LA HISTORIA DEL AGRICULTOR, LA TIERRA Y LA COSECHA. POR SISSY ROSEMBROCK

Mateo 13:1-8 registra una interesante historia narrada por JESÚS como parte de su enseñanza acerca del Reino De Los Cielos (gobierno de Dios en la tierra).

Jesús dijo: “¿Qué les parece esto? Un agricultor plantó semillas. Al esparcir la semilla, una parte cayó en el camino y los pájaros se la comieron. Otra cayó en la grava; brotó rápidamente, pero no echó raíces, por lo que, al salir el sol, se marchitó con la misma rapidez. Otras cayeron en la maleza; al salir, fueron estranguladas por la maleza. Otras cayeron en tierra buena, y produjeron una cosecha más allá de sus sueños.”

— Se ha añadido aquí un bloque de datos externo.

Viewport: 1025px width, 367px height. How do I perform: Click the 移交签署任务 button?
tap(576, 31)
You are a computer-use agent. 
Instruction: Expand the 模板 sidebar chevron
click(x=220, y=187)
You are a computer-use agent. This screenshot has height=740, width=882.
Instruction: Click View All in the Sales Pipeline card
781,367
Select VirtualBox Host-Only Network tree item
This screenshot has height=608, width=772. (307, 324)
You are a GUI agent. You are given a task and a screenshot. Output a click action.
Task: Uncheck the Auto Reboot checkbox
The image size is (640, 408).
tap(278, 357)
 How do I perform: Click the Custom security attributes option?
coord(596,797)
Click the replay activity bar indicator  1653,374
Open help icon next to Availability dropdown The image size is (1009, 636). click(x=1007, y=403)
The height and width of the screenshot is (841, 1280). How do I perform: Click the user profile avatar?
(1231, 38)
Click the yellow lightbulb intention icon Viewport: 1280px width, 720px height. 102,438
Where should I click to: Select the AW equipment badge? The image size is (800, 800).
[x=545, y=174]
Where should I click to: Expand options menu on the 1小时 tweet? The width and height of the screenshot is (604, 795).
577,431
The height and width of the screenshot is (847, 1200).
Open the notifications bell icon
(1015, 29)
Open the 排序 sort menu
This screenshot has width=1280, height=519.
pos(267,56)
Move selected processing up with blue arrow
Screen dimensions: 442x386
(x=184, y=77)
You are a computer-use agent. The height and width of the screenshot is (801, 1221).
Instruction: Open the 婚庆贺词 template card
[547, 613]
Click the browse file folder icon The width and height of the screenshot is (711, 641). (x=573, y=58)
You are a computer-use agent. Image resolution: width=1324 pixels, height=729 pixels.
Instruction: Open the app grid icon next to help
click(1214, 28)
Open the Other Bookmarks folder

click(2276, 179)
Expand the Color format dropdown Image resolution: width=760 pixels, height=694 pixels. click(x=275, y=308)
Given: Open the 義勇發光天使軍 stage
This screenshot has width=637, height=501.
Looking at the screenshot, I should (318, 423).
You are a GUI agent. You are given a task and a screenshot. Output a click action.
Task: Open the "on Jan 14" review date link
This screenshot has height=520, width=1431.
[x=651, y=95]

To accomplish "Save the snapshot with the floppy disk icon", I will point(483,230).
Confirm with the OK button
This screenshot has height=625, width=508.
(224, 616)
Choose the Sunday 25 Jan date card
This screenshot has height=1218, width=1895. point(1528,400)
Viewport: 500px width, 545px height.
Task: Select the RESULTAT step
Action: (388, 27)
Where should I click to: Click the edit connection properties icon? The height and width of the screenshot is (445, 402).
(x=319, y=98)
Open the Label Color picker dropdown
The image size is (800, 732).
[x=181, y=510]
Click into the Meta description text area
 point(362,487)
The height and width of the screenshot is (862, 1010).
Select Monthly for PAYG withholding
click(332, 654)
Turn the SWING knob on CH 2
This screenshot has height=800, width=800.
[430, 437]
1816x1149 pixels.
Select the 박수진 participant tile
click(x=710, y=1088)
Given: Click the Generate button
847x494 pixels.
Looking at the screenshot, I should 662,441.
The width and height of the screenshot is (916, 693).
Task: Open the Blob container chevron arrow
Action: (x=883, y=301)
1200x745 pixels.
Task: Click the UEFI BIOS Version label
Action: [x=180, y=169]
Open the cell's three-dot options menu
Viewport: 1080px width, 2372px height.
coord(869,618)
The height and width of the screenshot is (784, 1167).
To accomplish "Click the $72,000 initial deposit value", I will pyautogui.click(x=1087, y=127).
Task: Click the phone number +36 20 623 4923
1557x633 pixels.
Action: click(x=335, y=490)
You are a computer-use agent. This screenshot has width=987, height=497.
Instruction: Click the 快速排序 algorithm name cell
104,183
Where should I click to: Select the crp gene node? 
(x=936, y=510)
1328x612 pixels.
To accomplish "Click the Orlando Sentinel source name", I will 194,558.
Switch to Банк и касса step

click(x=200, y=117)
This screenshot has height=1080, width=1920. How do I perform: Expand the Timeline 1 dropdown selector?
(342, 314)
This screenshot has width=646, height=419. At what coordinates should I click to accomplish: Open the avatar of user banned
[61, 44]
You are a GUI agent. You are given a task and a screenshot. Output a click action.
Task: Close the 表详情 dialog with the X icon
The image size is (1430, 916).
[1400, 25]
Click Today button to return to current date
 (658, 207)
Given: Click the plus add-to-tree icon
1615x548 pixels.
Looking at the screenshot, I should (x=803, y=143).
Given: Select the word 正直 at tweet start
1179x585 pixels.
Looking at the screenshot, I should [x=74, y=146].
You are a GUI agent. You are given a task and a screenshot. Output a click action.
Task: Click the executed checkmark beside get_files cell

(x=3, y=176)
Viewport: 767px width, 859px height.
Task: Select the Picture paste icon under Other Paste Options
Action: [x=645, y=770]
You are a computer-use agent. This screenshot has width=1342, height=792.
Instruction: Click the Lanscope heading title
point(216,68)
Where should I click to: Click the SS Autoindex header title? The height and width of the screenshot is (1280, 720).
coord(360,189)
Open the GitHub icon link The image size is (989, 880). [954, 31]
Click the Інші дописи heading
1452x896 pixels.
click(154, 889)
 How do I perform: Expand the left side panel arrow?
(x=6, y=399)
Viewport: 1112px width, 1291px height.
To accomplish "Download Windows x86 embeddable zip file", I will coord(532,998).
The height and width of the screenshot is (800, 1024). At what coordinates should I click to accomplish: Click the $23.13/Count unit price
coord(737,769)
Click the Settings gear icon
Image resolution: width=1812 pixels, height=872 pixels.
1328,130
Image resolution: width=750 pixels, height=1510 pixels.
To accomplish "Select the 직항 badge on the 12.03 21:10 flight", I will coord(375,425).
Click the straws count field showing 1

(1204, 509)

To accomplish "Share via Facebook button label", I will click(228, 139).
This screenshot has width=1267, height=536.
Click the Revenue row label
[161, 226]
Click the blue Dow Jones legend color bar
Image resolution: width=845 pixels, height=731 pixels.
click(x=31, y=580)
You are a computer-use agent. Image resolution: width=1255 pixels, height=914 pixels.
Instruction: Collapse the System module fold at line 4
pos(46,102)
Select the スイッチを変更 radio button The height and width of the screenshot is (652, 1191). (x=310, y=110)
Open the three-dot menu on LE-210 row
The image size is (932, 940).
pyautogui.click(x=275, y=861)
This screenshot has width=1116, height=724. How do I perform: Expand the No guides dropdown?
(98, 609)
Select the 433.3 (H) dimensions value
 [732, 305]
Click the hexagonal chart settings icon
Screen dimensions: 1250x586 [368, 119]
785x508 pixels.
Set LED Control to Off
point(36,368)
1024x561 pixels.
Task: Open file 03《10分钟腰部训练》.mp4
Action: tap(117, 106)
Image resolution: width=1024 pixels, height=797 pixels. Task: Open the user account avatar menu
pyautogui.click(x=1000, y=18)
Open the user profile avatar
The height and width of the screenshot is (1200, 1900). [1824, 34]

Jesús hablaba en parábolas para darnos una visión del reino de DIOS, para que pudiésemos aprender cómo éste funciona, pero para entenderlo debemos tener disposición para escuchar la Voz del Señor:

Dios (El Agricultor) esparce la Semilla (Su Palabra= Las Buenas Noticias del Reino) con el fin de que la asimilemos, o sea que la hagamos parte de nosotros (de nuestra vida cotidiana, la incorporemos a nuestra manera de pensar y de vivir).
Nuestra Mente, es la tierra donde esta semilla es depositada
Y el tipo de terreno donde cae lo determinamos nosotros de acuerdo a nuestro nivel de receptividad y confianza en El Señor.

La semilla que cayó junto al camino y los pájaros la comieron, es cuando escuchamos o leemos La Palabra de Dios, pero se queda solo en la superficie de nuestro intelecto, entonces llega el Maligno y nos susurra argumentos y nos hace desconfiar de lo que EL SEÑOR nos ha dicho (¿A caso DIOS te dijo?) y se roba las promesas del Señor a través de la duda y la desconfianza.

La semilla que cayó en la grava, a penas y alcanza a germinar, pero no tiene raíces fuertes, No desarrolla convicciones y el calor de nuestras emociones la terminan quemando (EL SIENTO o EL NO SIENTO) se anteponen a la certeza de lo que esperamos o a la convicción de lo que aún no vemos. Las oscilantes emociones marchitan nuestra fe y nuestra esperanza.

La semilla que cayó en medio de la maleza (malas hierbas) es cuando escuchamos La Buena Noticia del Reino, pero los cardos de la preocupación y las vanas ilusiones de este mundo por conseguir más estrangulan LA PALABRA DEL SEÑOR, el afán del mundo nos sofoca y no nos permiten fructificar.

En cambio, La Semilla que cae EN BUENA TIERRA (en una mente saludable, renovada por DIOS) asimila, incorpora dentro de sí LA BUENA NOTICIA DEL REINO, sabe que DIOS no miente y que lo que ha prometido se cumplirá sí o sí… entonces permite que la semilla germine, crezca, florezca, fructifique y se reproduzca, produciendo una cosecha abundante más allá de lo soñado.

DIOS esparce a diario la Buena Semilla (La Buena Noticia del Reino en nuestra mente) nuestro nivel de confianza en Él será el que determine qué tipo de terreno será nuestra mente.